[Text provided]:
* Start *

I've never been particularly lucky in love. As a result of a severe lack of confidence, I can only approach women after a skinful of lager when the beer goggles are on. Even Kermit would have turned his nose up at some of the pigs I've tried my luck with.

I raised the bar marginally higher when I emailed Helen Chamberlain to ask for a date, but she just blew me off.

I did find fleeting love with a diminutive woman called Dot. But just like the unfortunate Martin Jol, I was dumped via a text message. I'm completely over her now though; I buried her under the patio. After extensive digging I've discovered 13/8 for a Tottenham win over Middlesbrough.

Rent-a-quote WAG Cheryl Cole claimed that her 'husband' didn't enjoy his final days at Arsenal as he believed that his foreign team-mates were all 'talking about him'. I find it amazing that a talented footballer with a loving wife could end up such a paranoid wreck; and Ashley Cole is definitely a talented footballer. The 4/9 for a Chelsea win over Wigan is convenient.

Steve Bruce is definitely feeling the pressure. The potato-headed manger couldn't bear to watch as Birmingham played Wigan last week; although this is not necessarily an uncommon phenomenon amongst the regulars of St Andrews. Everton can be backed at 8/11 against Birmingham; that's unusually exhilarating.

It's no coincidence that Arsenal are producing champagne football after dropping the bitter Lehmann. I believe the morale-boosting team huddle is a major factor in the Gunners' improved form, or it may just be an opportunity to talk about Ashley Cole. Everybody should be talking about the 6/4 for an Arsenal win over Manchester United.

* End *

(Records excerpted from a collection)

* Start *

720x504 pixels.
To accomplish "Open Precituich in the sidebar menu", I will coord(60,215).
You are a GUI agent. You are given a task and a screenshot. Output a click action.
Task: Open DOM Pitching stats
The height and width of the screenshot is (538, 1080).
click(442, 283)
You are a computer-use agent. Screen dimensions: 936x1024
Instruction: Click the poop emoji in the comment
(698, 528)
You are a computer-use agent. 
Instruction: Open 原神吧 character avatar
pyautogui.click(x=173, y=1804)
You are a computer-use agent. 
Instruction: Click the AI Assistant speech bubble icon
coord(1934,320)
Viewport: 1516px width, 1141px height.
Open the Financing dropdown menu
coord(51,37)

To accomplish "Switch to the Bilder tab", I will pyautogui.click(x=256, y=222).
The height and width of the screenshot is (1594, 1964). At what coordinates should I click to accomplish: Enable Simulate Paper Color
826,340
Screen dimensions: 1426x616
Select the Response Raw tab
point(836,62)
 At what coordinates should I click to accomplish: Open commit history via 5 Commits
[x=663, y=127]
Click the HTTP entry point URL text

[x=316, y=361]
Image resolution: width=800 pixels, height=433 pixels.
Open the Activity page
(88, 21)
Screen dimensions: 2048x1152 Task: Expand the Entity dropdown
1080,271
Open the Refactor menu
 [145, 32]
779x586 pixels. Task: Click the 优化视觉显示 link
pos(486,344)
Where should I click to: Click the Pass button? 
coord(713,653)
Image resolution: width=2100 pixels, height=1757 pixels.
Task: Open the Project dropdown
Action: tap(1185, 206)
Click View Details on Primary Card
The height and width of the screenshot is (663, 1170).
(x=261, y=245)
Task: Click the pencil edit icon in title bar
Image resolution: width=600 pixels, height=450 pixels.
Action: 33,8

* End *

[The exercise]:
In the football betting column, what odds are given for a Tottenham win over Middlesbrough?

[Solution]:
13/8